G3: US Personal Income and Personal Spending, US University of Michigan Sentiment

Asia: Philippines Trade Balance, India 1Q GDP, Thailand IP, Thailand Current account

Market Highlights

The US Dollar weakened and Asian currencies strengthened, by and large reversing the sizeable moves seen after the court ruling yesterday blocking President Trump’s Liberation Day tariffs. Part of this market move reflects weaker than expected labour market data and US consumption numbers out overnight.
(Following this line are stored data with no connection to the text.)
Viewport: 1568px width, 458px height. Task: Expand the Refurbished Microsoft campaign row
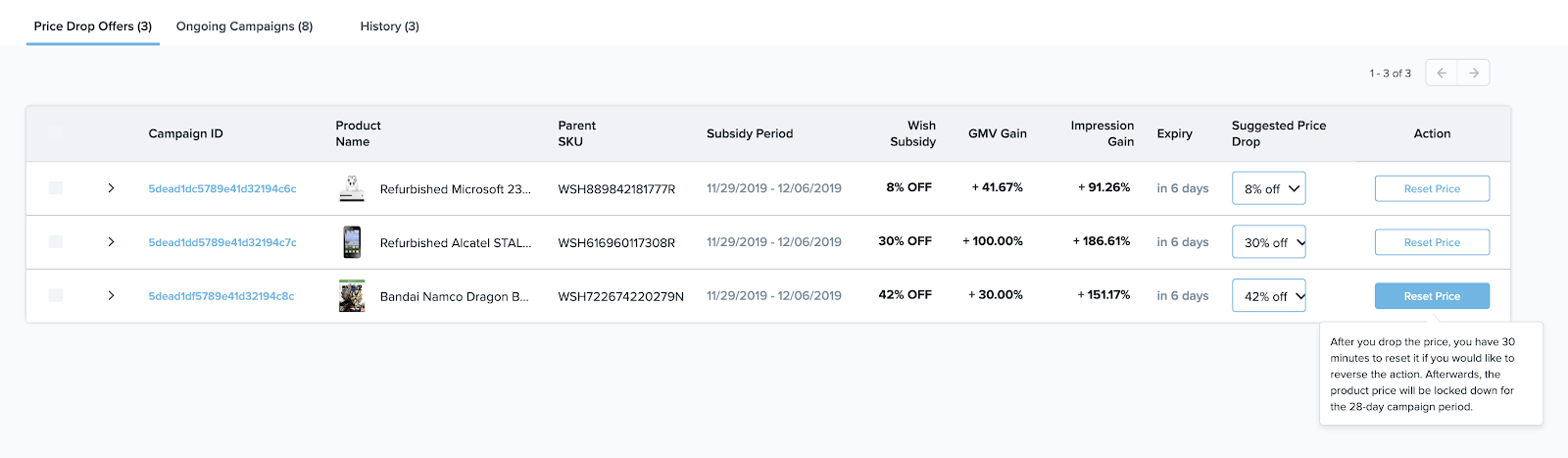[111, 188]
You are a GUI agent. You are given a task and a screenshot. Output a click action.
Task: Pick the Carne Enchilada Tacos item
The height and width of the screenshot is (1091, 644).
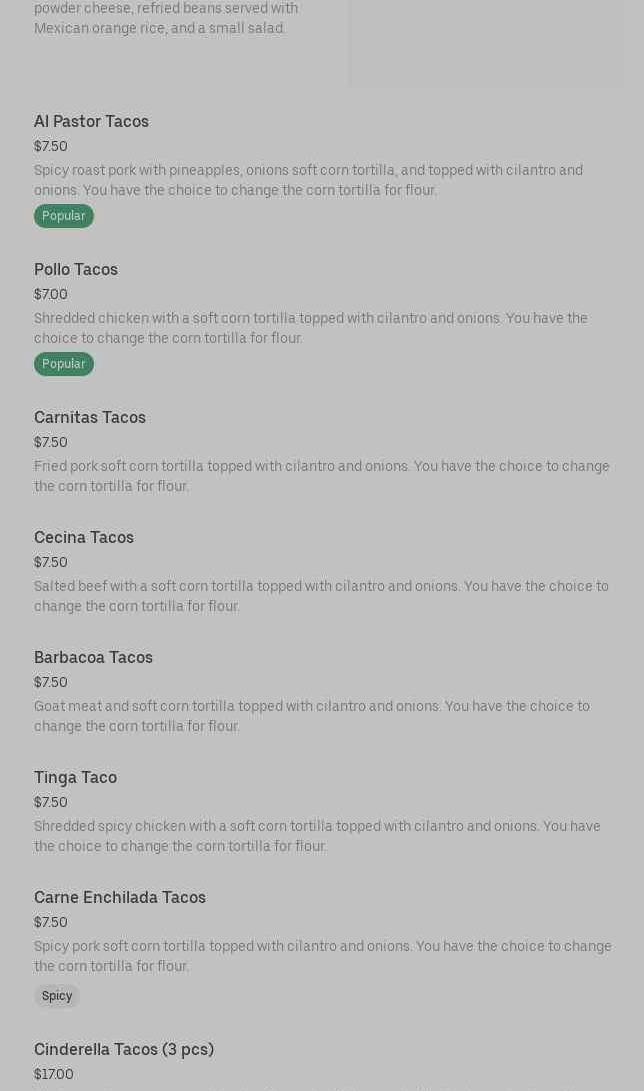(x=120, y=898)
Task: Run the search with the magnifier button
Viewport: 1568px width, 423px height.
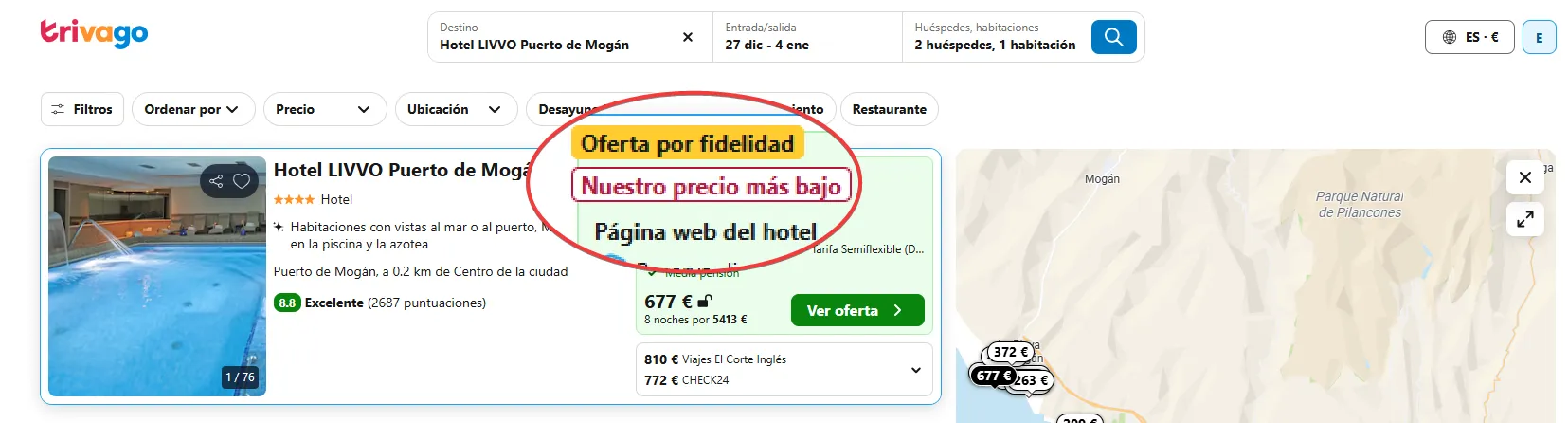Action: coord(1113,37)
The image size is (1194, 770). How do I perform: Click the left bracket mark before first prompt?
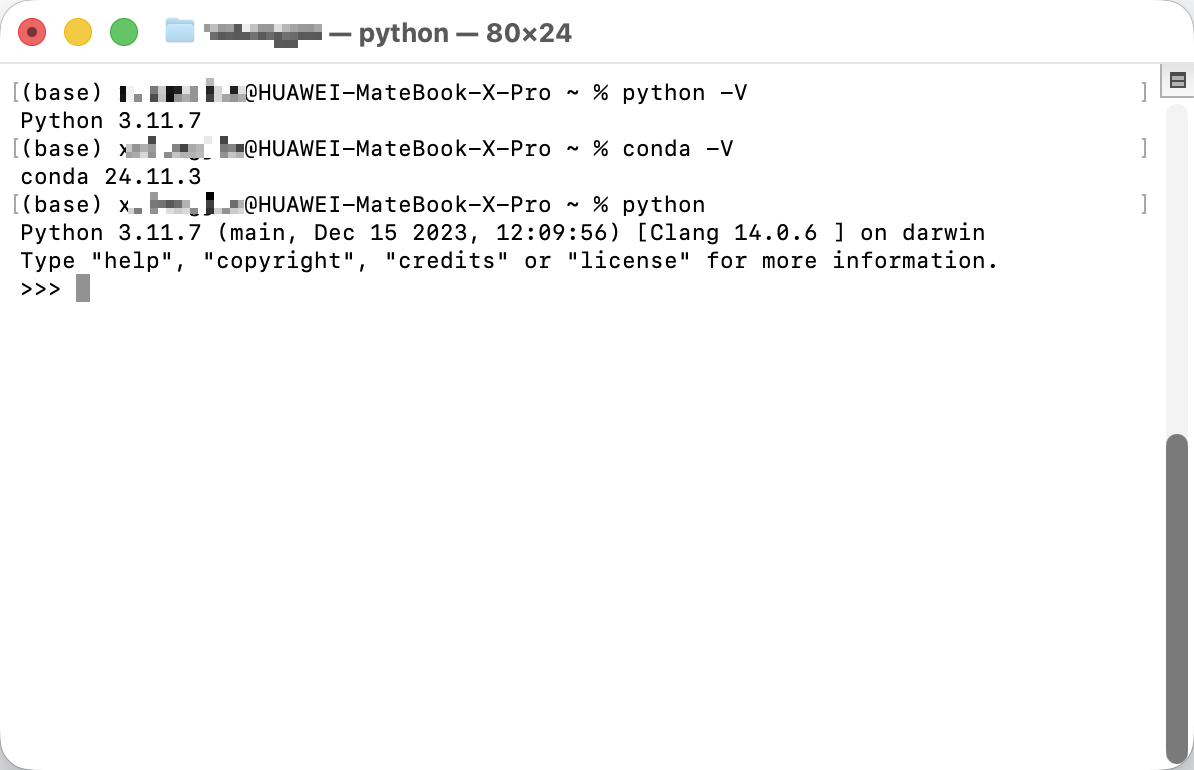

In particular, initial jobless claims rose 240k and continuing claims rose 1919k, both higher than expected, while the personal consumption component of US GDP was softer than expected at 1.2%. Meanwhile, the US Court of Appeals announced that it has reinstated the Trump’s tariffs temporarily, pending a ruling by the appeals court and likely to go all the way up to the Supreme Court, and this has also helped cement the Dollar weakness tone.

The developments overnight including on the court ruling fits in well with what our team has mentioned, with tariffs on Asia staying amidst the legal battle, coupled with legal uncertainty also potentially crimping US growth and investment plans further (see Asia – will tariffs stay or go and US further dollar gains to be limited). From a global perspective, our G10 team has been emphasizing as well Dollar-bearish reasons beyond Trump – including a US cyclical slowdown becoming more apparent in the data and an overvalued dollar - and the labour market numbers yesterday are consistent with that overall expectation for the path ahead. From Asia’s perspective, our view is that tariffs are likely to hurt Asia much more than others given our region’s export-oriented nature as a broad generalization, and as such we continue to expect Asian FX underperformance against G10. 

Regional FX

Of course, this paints quite a broad brush on Asia, and there will be country specific divergence. The case in point is certainly the huge moves that we have seen in the Taiwan Dollar, which is to some extent driven by reversal of US Dollar hoarding by exporters coupled with LHS hedging activity in the life insurance industry. On that front, we think that the factors affecting TWD are unlikely to apply in full to South Korean won, and as such we do not expect KRW to catch-up to Taiwan’s recent massive FX gains (see KRW: will it catch up to TWD’s recent gain). Domestically, a weak economy in South Korea, coupled with continued Bank of Korea rate cuts are likely to reduce support as well for its currency and as such we forecast USD/KRW at 1400 by 1Q2026.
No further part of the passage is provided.